▶ [INPUT MATERIAL]
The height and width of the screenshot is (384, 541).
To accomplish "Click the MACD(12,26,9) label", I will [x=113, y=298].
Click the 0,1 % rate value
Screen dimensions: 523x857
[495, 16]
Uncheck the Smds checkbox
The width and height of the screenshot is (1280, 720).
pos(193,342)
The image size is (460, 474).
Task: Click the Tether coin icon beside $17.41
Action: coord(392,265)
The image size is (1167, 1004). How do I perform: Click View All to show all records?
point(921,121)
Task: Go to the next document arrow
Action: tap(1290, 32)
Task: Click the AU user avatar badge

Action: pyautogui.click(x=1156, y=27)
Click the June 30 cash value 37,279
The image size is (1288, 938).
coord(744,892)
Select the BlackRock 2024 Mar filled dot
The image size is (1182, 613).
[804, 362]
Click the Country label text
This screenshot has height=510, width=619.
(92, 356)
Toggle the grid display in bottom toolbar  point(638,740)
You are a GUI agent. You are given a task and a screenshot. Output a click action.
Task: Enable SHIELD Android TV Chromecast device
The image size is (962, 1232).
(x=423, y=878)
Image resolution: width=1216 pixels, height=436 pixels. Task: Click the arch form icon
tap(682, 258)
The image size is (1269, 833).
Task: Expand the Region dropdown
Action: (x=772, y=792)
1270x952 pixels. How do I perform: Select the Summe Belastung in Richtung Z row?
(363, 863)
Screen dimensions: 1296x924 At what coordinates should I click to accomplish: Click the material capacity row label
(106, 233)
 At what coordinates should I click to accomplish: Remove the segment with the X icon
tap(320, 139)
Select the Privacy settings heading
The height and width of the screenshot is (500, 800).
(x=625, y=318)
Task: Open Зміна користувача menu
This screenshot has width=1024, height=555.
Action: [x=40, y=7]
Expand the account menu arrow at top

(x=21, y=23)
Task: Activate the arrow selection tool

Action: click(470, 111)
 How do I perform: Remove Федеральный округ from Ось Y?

▶ [YOUR ASSIGNMENT]
Every line of the listing above is to be written out again exactly.

▶ [ANSWER TO THE PROBLEM]
The height and width of the screenshot is (384, 541).
To accomplish "Click the MACD(12,26,9) label", I will [x=113, y=298].
Click the 0,1 % rate value
Screen dimensions: 523x857
[495, 16]
Uncheck the Smds checkbox
The width and height of the screenshot is (1280, 720).
pos(193,342)
The image size is (460, 474).
Task: Click the Tether coin icon beside $17.41
Action: coord(392,265)
The image size is (1167, 1004). How do I perform: Click View All to show all records?
point(921,121)
Task: Go to the next document arrow
Action: tap(1290, 32)
Task: Click the AU user avatar badge

Action: pyautogui.click(x=1156, y=27)
Click the June 30 cash value 37,279
The image size is (1288, 938).
coord(744,892)
Select the BlackRock 2024 Mar filled dot
The image size is (1182, 613).
[804, 362]
Click the Country label text
This screenshot has height=510, width=619.
(92, 356)
Toggle the grid display in bottom toolbar  point(638,740)
You are a GUI agent. You are given a task and a screenshot. Output a click action.
Task: Enable SHIELD Android TV Chromecast device
The image size is (962, 1232).
(x=423, y=878)
Image resolution: width=1216 pixels, height=436 pixels. Task: Click the arch form icon
tap(682, 258)
The image size is (1269, 833).
Task: Expand the Region dropdown
Action: (x=772, y=792)
1270x952 pixels. How do I perform: Select the Summe Belastung in Richtung Z row?
(363, 863)
Screen dimensions: 1296x924 At what coordinates should I click to accomplish: Click the material capacity row label
(106, 233)
 At what coordinates should I click to accomplish: Remove the segment with the X icon
tap(320, 139)
Select the Privacy settings heading
The height and width of the screenshot is (500, 800).
(x=625, y=318)
Task: Open Зміна користувача menu
This screenshot has width=1024, height=555.
Action: [x=40, y=7]
Expand the account menu arrow at top

(x=21, y=23)
Task: Activate the arrow selection tool

Action: click(470, 111)
 How do I perform: Remove Федеральный округ from Ось Y?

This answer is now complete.